La ballade : strophes « carrées » (même nbre de vers que de syllabes par vers) avec refrain en fin de strophe, suivi d'une strophe plus courte de moitié nommée « l'envoi ».
La sonnet :14 vers, 2 quatrain et 1 sizain souvent divisé en 2 tercets: ABBA ABBA CCD EED ou ABBA ABBA CCD EDE
II LA POESIE NON SYLLABIQUE
1) Le vers libre
– Dans la poésie classique, il désigne l'emploi de vers mêlés, aussi appelés vers hétérométriques, c'est à dire de vers différents (alexandrin, décasyllabes..) dans un
même poème.
– A la fin du XIXème, chez les symbolistes, il désigne une forme libérée de l'artifice syllabique, le poème est alors irrégulier, et rythmé de parallélismes
syntaxiques, ou d'échos sonores.
– Enfin, les surréalistes isolent dans leurs poèmes des groupes de mots en allant à la ligne, il s'agit là aussi de vers libres.
2) Le verset, plus rare, est l'équivalent français du rythme complexe des versets hébraïques de la Bible, et est souvent utilisé par les poètes d'inspiration catholique
3) La prose poétique ne revendique pas le nom de poème, mais repose sur une élaboration formelle et sur la rhétorique.

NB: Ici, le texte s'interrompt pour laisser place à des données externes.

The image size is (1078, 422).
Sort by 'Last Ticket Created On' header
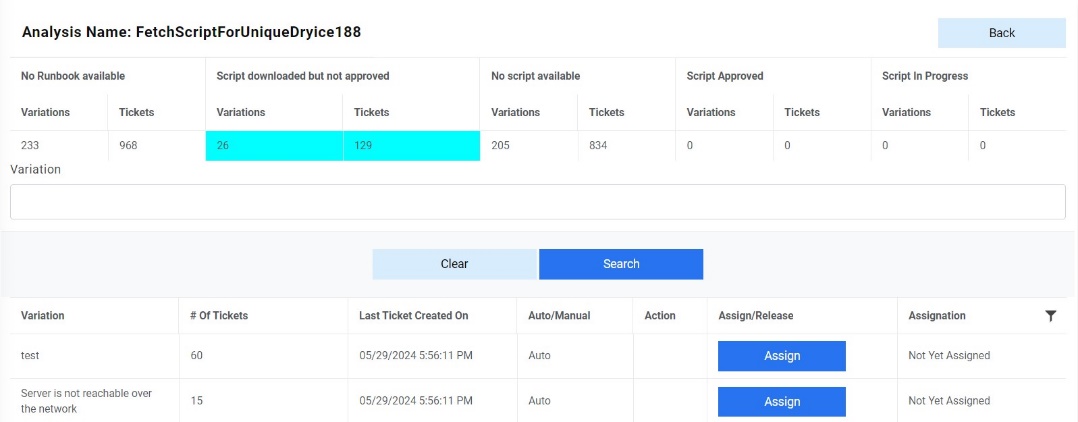(x=413, y=316)
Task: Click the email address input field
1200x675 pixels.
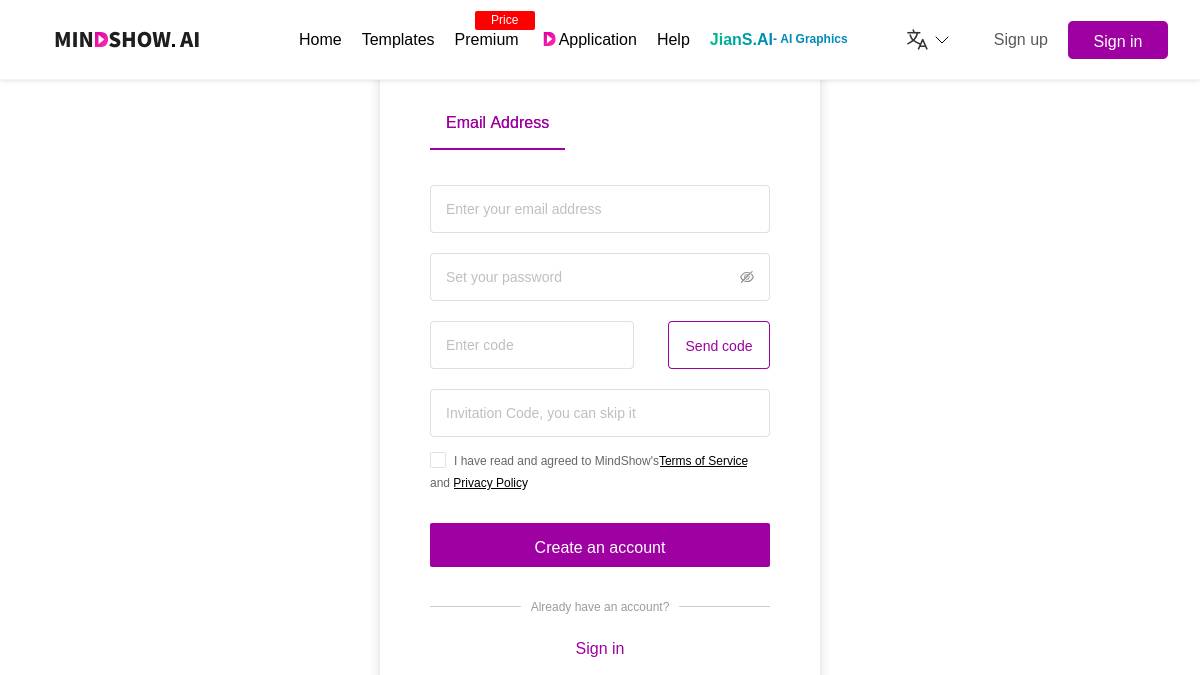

Cette prose, très ample, à la fois lyrique et éloquente,
est riches en réseaux d'images et en figures de styles. Les figures de proue de la prose poétique sont Rousseau et Chateaubriand. On trouve au XXème siècle une autre forme
de prose poétique dont le modèle est la parole brut.
4) Le poème en prose est une succession de brefs paragraphes purement descriptifs qui ont recours à la suggestion ou à l'ironie. Il résulte d'un processus de poétisation
présent dans les techniques descriptives et narratives développées au XIXème siècle, chez Baudelaire, Rimbaud, mais aussi dans le roman réaliste de Flaubert, par exemple.
Le poème en prose ne veut pas dire éloquemment, mais faire voir le réel, il développe une poétique de la « voyance ».